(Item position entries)
======

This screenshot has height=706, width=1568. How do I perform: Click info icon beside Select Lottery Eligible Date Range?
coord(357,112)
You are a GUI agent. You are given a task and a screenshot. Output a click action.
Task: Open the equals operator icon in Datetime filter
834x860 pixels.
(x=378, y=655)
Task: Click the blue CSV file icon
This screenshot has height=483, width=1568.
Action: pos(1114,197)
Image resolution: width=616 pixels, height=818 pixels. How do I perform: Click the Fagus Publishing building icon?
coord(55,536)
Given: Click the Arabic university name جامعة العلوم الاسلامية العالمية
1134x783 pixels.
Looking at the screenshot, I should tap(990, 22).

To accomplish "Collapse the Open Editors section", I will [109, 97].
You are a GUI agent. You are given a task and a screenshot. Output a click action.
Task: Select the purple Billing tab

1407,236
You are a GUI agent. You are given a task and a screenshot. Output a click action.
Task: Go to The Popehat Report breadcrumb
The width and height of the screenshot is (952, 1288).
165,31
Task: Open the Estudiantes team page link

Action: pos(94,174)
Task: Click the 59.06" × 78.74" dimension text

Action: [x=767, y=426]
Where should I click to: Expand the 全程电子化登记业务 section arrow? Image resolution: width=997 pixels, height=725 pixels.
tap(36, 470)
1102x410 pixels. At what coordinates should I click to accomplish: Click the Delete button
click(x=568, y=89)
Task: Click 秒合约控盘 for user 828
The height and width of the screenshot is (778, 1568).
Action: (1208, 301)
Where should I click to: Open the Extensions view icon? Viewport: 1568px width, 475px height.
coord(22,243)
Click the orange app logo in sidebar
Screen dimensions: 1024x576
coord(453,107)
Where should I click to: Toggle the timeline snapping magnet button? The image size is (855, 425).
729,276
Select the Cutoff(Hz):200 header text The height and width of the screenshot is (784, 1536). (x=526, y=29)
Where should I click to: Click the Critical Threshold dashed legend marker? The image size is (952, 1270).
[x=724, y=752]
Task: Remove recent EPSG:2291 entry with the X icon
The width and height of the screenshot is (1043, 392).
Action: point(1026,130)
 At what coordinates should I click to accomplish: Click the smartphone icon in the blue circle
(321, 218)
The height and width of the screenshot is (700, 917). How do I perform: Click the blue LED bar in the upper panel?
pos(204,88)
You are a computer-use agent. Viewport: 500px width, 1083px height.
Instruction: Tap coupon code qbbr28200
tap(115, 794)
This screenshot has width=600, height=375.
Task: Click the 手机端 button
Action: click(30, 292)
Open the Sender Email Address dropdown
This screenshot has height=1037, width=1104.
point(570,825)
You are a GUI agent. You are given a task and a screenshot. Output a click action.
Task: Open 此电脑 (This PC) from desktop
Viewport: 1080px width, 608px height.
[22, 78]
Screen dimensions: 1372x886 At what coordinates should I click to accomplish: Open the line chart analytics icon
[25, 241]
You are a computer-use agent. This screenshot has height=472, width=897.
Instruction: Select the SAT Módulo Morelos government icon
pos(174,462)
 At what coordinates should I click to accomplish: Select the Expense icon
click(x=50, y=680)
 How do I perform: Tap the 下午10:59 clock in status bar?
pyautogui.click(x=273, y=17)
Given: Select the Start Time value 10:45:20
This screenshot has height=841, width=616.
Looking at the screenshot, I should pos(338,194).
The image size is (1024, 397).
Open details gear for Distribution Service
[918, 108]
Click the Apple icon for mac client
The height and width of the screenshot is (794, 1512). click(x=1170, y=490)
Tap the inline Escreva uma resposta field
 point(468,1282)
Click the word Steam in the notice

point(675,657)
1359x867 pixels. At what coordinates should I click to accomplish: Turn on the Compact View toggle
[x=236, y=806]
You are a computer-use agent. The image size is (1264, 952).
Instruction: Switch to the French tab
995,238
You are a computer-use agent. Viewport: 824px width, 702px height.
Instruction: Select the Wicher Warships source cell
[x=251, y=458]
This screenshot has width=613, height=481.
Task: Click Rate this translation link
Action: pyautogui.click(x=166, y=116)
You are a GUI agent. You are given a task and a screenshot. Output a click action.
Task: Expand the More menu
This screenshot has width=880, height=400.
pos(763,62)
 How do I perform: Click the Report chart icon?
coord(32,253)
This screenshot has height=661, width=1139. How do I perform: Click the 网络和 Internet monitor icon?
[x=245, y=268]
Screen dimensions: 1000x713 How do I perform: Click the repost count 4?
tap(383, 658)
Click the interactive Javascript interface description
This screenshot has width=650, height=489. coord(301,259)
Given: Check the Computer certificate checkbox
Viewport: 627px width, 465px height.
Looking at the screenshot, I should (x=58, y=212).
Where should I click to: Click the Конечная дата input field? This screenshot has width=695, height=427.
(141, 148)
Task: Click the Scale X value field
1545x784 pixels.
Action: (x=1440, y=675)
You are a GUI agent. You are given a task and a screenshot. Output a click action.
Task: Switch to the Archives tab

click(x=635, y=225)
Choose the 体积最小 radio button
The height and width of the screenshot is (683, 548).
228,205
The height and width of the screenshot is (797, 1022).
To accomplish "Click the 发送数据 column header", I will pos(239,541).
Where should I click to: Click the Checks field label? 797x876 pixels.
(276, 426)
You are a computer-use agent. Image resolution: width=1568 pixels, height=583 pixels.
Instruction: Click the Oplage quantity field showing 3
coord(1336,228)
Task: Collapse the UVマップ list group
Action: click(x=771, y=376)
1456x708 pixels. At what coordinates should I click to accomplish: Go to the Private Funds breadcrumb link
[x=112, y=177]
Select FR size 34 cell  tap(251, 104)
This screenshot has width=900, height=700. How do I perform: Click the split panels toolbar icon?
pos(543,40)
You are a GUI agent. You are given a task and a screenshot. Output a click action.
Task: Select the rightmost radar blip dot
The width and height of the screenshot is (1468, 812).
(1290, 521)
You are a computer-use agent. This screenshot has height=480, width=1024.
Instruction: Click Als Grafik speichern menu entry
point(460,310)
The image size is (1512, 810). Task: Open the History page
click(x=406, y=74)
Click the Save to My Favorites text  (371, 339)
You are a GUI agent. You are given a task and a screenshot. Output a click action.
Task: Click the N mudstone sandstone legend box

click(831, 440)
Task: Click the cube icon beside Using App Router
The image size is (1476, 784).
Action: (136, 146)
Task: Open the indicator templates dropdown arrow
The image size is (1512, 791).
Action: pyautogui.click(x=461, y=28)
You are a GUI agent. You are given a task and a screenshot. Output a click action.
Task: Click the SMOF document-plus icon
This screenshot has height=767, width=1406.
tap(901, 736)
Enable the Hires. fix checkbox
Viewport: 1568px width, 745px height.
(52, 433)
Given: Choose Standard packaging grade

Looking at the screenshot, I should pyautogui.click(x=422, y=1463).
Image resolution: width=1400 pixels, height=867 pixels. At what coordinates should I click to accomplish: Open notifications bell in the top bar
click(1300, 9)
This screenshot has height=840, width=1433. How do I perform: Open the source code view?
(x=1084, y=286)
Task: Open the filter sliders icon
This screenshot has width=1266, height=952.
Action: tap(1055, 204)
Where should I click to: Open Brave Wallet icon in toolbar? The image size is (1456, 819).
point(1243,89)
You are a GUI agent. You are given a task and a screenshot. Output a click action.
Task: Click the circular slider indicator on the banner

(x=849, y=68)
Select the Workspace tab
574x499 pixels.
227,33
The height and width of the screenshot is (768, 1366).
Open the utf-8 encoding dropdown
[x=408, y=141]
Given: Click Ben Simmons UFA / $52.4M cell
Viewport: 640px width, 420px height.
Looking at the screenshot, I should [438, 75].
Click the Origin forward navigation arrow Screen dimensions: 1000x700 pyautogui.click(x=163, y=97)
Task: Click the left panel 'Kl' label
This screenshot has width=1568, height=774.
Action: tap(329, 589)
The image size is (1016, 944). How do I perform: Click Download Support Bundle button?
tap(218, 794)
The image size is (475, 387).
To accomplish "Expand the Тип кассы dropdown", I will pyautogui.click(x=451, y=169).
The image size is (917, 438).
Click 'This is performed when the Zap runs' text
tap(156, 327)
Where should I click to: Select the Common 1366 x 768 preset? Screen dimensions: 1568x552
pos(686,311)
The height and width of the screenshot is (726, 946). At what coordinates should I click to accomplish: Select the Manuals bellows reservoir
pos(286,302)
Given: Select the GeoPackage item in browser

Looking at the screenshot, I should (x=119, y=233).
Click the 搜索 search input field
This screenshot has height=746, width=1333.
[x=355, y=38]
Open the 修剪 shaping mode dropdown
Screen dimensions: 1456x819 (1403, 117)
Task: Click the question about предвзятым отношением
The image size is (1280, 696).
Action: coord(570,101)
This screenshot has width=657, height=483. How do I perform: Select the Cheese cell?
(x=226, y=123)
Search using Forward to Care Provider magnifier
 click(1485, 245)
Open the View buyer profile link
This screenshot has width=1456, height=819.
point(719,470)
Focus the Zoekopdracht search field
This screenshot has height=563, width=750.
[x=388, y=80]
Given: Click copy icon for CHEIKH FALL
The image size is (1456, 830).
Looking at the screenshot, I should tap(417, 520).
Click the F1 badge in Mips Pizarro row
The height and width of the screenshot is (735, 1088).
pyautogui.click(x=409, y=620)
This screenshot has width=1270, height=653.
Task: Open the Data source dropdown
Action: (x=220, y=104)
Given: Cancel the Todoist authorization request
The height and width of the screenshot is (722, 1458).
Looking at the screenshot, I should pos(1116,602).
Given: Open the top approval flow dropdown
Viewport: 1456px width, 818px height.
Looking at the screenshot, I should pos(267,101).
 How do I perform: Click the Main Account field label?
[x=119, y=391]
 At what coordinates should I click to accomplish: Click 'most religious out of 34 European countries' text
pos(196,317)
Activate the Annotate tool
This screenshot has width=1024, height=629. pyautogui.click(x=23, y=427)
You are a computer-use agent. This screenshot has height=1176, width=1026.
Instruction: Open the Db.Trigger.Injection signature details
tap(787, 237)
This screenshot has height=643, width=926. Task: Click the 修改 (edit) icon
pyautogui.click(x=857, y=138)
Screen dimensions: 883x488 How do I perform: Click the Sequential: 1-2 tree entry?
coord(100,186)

======

What the exercise asks: Turn the records from the line with "The height and width of the screenshot is (726, 946)." up to and including the line with "(x=226, y=123)" into a two-column CSV with the header instruction,click_point. Give one row per record, with its text under instruction and its answer under click_point, each in one quoted field with line breaks replaced by spaces.

Output of the exercise:
instruction,click_point
"The height and width of the screenshot is (726, 946). At what coordinates should I click to accomplish: Select the Manuals bellows reservoir","pos(286,302)"
"Given: Select the GeoPackage item in browser","Looking at the screenshot, I should (x=119, y=233)."
"Click the 搜索 search input field This screenshot has height=746, width=1333.","[x=355, y=38]"
"Open the 修剪 shaping mode dropdown","Screen dimensions: 1456x819 (1403, 117)"
"Task: Click the question about предвзятым отношением The image size is (1280, 696).","Action: coord(570,101)"
"This screenshot has width=657, height=483. How do I perform: Select the Cheese cell?","(x=226, y=123)"